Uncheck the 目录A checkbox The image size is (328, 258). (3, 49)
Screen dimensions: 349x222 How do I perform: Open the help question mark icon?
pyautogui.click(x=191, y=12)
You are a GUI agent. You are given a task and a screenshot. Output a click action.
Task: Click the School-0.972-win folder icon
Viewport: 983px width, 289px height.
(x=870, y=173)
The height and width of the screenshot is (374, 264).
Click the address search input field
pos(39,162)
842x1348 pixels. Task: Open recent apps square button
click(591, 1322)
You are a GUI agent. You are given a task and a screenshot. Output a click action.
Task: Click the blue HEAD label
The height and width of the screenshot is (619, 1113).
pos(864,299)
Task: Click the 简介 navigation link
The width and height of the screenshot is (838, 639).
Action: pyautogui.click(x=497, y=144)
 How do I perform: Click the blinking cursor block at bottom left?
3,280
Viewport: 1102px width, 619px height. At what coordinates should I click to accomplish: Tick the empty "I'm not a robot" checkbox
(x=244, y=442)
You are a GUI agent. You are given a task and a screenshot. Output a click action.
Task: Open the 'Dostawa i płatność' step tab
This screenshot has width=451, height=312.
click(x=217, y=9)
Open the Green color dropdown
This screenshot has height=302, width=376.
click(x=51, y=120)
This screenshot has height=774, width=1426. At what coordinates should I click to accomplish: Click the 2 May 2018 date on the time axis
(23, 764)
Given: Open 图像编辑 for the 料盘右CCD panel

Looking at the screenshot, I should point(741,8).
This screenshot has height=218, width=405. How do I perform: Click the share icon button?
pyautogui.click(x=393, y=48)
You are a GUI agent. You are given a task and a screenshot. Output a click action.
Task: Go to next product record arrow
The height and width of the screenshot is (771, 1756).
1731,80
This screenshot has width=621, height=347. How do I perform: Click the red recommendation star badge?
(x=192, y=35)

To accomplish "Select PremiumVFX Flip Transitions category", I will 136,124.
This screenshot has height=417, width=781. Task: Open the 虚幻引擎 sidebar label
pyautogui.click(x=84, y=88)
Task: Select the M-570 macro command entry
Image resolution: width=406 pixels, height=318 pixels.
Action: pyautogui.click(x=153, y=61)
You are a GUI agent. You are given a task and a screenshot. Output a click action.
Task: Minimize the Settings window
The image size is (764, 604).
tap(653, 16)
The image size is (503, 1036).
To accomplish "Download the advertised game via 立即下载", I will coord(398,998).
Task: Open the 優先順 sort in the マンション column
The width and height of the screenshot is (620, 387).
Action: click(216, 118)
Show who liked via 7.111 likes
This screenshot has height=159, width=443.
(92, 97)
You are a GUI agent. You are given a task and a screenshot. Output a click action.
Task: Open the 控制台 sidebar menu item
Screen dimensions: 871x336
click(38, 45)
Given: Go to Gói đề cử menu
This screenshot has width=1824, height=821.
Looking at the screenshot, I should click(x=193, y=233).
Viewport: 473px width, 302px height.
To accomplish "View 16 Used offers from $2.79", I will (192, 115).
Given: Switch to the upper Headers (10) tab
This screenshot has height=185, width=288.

---*---

> DIRECTIONS FOR THIS TASK
Word for word, set down all the lines above.

> RESULT BELOW
Uncheck the 目录A checkbox The image size is (328, 258). (3, 49)
Screen dimensions: 349x222 How do I perform: Open the help question mark icon?
pyautogui.click(x=191, y=12)
You are a GUI agent. You are given a task and a screenshot. Output a click action.
Task: Click the School-0.972-win folder icon
Viewport: 983px width, 289px height.
(x=870, y=173)
The height and width of the screenshot is (374, 264).
Click the address search input field
pos(39,162)
842x1348 pixels. Task: Open recent apps square button
click(591, 1322)
You are a GUI agent. You are given a task and a screenshot. Output a click action.
Task: Click the blue HEAD label
The height and width of the screenshot is (619, 1113).
pos(864,299)
Task: Click the 简介 navigation link
The width and height of the screenshot is (838, 639).
Action: pyautogui.click(x=497, y=144)
 How do I perform: Click the blinking cursor block at bottom left?
3,280
Viewport: 1102px width, 619px height. At what coordinates should I click to accomplish: Tick the empty "I'm not a robot" checkbox
(x=244, y=442)
You are a GUI agent. You are given a task and a screenshot. Output a click action.
Task: Open the 'Dostawa i płatność' step tab
This screenshot has width=451, height=312.
click(x=217, y=9)
Open the Green color dropdown
This screenshot has height=302, width=376.
click(x=51, y=120)
This screenshot has height=774, width=1426. At what coordinates should I click to accomplish: Click the 2 May 2018 date on the time axis
(23, 764)
Given: Open 图像编辑 for the 料盘右CCD panel

Looking at the screenshot, I should point(741,8).
This screenshot has height=218, width=405. How do I perform: Click the share icon button?
pyautogui.click(x=393, y=48)
You are a GUI agent. You are given a task and a screenshot. Output a click action.
Task: Go to next product record arrow
The height and width of the screenshot is (771, 1756).
1731,80
This screenshot has width=621, height=347. How do I perform: Click the red recommendation star badge?
(x=192, y=35)

To accomplish "Select PremiumVFX Flip Transitions category", I will 136,124.
This screenshot has height=417, width=781. Task: Open the 虚幻引擎 sidebar label
pyautogui.click(x=84, y=88)
Task: Select the M-570 macro command entry
Image resolution: width=406 pixels, height=318 pixels.
Action: pyautogui.click(x=153, y=61)
You are a GUI agent. You are given a task and a screenshot. Output a click action.
Task: Minimize the Settings window
The image size is (764, 604).
tap(653, 16)
The image size is (503, 1036).
To accomplish "Download the advertised game via 立即下载", I will coord(398,998).
Task: Open the 優先順 sort in the マンション column
The width and height of the screenshot is (620, 387).
Action: click(216, 118)
Show who liked via 7.111 likes
This screenshot has height=159, width=443.
(92, 97)
You are a GUI agent. You are given a task and a screenshot. Output a click action.
Task: Open the 控制台 sidebar menu item
Screen dimensions: 871x336
click(38, 45)
Given: Go to Gói đề cử menu
This screenshot has width=1824, height=821.
Looking at the screenshot, I should click(x=193, y=233).
Viewport: 473px width, 302px height.
To accomplish "View 16 Used offers from $2.79", I will (192, 115).
Given: Switch to the upper Headers (10) tab
This screenshot has height=185, width=288.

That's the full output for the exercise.